Letter from The Editor: The Higher Ed bubble is at its bursting point

Written By Jordyn Hronec, Editor-in-Chief

Hello dear reader, it’s me. 

 

Your faithful editor-in-chief of The Globe.

 

Last week, with the help of fellow student journalist, Emma Christley, along with my fabulous team of editorial staff, I brought to you the detailed news about the layoffs of 17 full-time faculty members. 

 

Covering this story was extremely difficult for me. It caused a lot of anxiety. I fall into the ironic stereotype of being an introverted journalist, so having many eyes on my work, especially when it was relaying unfortunate news, was hard. It was overwhelming. 

 

Since last week, the faculty layoffs have seldom left my mind. Hearing first-hand from affected faculty members was, in a word, emotional. As a journalist, I often have to remove myself from feeling emotions during my reporting, and this time around, it wasn’t easy. But it left a major impact.

 

The state of higher education is in peril. A good metaphor for higher ed would be that it’s like a snake eating its own tail. For decades, as the price of higher education rose to the astronomical numbers we see now, where higher ed became a luxury that was only truly affordable by the elites, we did not notice that it was consuming itself.
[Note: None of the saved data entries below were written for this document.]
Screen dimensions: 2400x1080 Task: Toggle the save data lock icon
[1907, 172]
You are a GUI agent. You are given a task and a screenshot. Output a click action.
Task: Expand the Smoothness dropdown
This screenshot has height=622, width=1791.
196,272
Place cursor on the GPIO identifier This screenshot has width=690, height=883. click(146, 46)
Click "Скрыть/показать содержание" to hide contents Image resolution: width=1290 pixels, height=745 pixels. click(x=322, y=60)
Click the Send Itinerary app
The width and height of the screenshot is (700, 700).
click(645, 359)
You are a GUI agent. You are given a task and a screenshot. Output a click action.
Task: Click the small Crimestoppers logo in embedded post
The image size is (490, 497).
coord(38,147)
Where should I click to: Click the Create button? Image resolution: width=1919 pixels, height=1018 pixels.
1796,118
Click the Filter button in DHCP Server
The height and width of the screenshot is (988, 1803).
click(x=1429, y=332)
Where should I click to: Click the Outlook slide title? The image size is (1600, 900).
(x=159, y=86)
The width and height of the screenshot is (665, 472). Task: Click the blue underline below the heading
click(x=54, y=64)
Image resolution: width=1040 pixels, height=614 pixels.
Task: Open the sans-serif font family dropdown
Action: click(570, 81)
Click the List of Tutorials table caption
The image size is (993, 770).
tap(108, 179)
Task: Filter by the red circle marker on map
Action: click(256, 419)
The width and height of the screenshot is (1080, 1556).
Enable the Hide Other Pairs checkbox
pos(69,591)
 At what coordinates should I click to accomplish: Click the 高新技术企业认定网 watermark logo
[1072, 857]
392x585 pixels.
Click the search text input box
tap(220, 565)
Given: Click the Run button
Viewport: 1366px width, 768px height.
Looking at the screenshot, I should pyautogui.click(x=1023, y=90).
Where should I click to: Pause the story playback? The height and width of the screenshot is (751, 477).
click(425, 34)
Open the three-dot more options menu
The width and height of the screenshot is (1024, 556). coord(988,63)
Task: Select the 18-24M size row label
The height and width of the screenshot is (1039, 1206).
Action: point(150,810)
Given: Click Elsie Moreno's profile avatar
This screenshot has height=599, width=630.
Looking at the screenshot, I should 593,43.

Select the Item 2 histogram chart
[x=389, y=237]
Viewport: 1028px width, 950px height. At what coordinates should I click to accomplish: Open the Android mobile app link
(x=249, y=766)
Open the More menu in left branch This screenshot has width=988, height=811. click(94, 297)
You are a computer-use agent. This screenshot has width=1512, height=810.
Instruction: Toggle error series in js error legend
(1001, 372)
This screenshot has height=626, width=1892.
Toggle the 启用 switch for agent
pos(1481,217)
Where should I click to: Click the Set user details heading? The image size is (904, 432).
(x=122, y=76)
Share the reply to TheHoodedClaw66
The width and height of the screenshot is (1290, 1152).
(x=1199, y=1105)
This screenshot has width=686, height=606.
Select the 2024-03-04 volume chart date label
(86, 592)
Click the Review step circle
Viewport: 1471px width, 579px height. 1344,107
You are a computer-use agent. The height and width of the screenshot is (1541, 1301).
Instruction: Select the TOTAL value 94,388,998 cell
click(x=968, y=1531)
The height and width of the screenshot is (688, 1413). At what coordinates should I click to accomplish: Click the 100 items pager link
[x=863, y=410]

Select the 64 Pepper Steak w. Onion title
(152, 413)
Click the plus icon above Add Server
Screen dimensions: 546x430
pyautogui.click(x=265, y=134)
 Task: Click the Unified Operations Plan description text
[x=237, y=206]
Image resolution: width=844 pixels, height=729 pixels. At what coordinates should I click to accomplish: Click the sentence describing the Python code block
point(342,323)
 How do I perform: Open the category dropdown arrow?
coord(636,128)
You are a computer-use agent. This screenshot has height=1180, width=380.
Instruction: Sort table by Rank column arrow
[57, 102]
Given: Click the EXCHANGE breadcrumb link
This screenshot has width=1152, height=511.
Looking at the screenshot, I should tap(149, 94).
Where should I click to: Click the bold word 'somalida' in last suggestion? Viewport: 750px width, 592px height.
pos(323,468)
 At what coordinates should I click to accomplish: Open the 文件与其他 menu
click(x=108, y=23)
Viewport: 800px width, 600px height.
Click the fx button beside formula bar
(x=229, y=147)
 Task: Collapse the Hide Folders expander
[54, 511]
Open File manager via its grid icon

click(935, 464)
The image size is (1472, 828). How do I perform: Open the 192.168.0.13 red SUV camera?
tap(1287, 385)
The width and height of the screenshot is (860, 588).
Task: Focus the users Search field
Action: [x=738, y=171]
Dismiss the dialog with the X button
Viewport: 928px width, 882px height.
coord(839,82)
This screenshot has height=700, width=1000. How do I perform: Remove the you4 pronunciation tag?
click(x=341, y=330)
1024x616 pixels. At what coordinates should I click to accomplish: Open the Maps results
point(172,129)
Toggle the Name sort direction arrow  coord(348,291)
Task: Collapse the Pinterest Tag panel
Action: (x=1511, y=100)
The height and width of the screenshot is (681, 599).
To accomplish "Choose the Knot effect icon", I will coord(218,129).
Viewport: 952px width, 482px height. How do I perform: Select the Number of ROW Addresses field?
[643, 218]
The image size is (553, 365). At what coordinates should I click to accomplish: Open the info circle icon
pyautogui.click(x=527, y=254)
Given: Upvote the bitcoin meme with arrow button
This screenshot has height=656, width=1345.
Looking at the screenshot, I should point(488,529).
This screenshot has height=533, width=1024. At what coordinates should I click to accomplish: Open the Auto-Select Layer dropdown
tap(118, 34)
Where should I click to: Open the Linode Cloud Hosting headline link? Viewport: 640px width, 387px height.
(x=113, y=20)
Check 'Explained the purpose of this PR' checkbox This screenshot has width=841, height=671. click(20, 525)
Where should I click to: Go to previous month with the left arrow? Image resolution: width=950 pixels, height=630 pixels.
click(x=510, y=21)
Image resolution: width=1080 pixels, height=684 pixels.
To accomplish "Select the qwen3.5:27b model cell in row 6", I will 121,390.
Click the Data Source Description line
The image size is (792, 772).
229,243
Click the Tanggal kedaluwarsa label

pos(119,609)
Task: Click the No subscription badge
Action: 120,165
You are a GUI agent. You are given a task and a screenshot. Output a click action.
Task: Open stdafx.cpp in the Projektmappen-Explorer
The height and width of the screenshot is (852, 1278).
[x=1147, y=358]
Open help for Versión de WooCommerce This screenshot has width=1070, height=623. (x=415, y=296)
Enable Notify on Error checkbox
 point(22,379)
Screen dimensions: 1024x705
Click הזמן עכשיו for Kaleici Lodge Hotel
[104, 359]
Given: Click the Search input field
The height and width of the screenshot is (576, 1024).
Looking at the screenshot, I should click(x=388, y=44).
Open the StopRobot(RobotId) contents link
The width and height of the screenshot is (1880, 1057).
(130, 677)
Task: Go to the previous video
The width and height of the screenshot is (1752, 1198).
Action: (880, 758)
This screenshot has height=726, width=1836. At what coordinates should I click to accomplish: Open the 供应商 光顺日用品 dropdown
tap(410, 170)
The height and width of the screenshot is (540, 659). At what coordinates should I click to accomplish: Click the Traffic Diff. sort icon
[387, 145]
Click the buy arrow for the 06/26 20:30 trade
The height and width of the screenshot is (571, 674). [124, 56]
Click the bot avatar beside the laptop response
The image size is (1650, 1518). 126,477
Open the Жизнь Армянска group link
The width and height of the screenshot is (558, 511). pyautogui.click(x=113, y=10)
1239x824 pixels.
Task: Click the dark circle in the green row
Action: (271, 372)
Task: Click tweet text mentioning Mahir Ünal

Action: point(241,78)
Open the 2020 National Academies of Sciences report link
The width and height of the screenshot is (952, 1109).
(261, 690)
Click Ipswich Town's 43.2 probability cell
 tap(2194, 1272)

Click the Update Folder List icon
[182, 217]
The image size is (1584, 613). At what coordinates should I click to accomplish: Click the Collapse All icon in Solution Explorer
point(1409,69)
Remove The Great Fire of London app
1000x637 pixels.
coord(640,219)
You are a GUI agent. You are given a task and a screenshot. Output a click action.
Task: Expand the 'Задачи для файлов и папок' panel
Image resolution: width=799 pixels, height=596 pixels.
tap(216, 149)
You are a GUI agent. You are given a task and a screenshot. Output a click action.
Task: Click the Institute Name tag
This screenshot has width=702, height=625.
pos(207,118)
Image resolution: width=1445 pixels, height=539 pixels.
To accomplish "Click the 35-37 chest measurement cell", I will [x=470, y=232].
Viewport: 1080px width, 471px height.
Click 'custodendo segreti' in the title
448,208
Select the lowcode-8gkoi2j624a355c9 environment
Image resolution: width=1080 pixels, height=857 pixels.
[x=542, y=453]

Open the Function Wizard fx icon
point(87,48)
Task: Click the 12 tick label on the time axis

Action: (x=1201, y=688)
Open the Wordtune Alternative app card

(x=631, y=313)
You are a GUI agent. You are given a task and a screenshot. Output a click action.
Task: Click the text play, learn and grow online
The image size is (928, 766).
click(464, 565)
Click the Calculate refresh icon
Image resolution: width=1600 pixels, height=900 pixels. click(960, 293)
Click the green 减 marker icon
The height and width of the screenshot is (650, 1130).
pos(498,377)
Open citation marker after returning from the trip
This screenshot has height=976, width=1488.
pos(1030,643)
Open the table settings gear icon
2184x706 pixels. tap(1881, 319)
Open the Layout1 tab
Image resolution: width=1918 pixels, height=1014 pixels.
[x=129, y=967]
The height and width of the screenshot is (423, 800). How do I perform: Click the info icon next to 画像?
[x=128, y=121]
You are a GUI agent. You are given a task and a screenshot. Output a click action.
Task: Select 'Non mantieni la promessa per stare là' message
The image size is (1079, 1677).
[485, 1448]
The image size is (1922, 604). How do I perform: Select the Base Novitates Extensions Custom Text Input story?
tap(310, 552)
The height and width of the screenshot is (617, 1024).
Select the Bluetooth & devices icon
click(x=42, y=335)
But now, after the onslaught of the COVID-19 pandemic, it is a situation that we can no longer ignore.

 

No more can we shrug our shoulders as we condemn ourselves to a lifetime of paying off student debt. We tell ourselves that it will all be worth it because maybe, just maybe, we will use our degrees to land a cushy 9-5 office job where we’ll spend the next 45 years working for some money-hungry CEO. We cannot do this because the certainty of being able to pay hundreds of thousands of dollars that we do not have for a certain set of qualifications that some nameless figure somewhere along the way said we must have, no longer exists. The certainty of these institutions’ futures no longer exists.

 

And all it took was a global pandemic. All it took was one freshman class with lower enrollment than usual. All it took was the cost of cleaning supplies (that probably should have been used in the first place) and social distancing measures. 

 

At first, I considered this to be Point Park’s weakness. How could our institution be so fragile that one year of low enrollment would send our operating budget into the red and our administration into a whirlwind trying to cut costs? How could that be? Did we not have measures in place to account for such occurrences? How could we be so reliant on that one number, that one statistic, not fluctuating downward? It seemed laughable that such a steadfast institution, a pillar of the Pittsburgh community, could be so unpredictable in its viability. But after more pondering, after remembering being told by administrators that Harvard (Harvard! Of all places!) was going through a similar plight, I realized that Point Park’s problems were normal. And they were indicative of major nationwide problems to come.

 

The higher education bubble is primed for bursting. The cutthroat ecosystem of schools with annually increasing high sticker prices that pump out corporate robots was an environment that was doomed to fail. The business model of relying on freshman class after freshman class of barely 18-year-olds to commit to paying forty grand per year for four years was not sustainable. Who knew?! And again, all it took to pull back the curtain and reveal this ugly underbelly was a global pandemic.

 

The fact of the matter is that young hopefuls are going to hit their limit when it comes to how much they’re willing to pay and how much the federal government is willing to dish out. Yet, with fewer qualified and revered faculty, along with even higher tuition costs (not to mention a year of charging students the same amount of money for an online education they did not desire), the breaking point of a college education just not being worth it anymore is swiftly approaching. If universities are looking to bounce back from their plague of lowered enrollment, they will not find success in higher costs and fewer faculty. There is no way for the academic quality to remain anywhere near equal. The math just doesn’t add up. 

 

So to my fellow college students, I urge you to think about the narratives you are hearing. Are mass faculty layoffs the fault of COVID-19, that dastardly virus? Or are they the fault of the inherent greed present in higher education, an economy of its own that is about to swallow itself whole without the borrowed money it siphons from millions of young students per year? 

 

Consider the future of higher ed as you know it. And think within the short term. I predict that soon, the snake will cease to exist, and a whole new animal will take its place.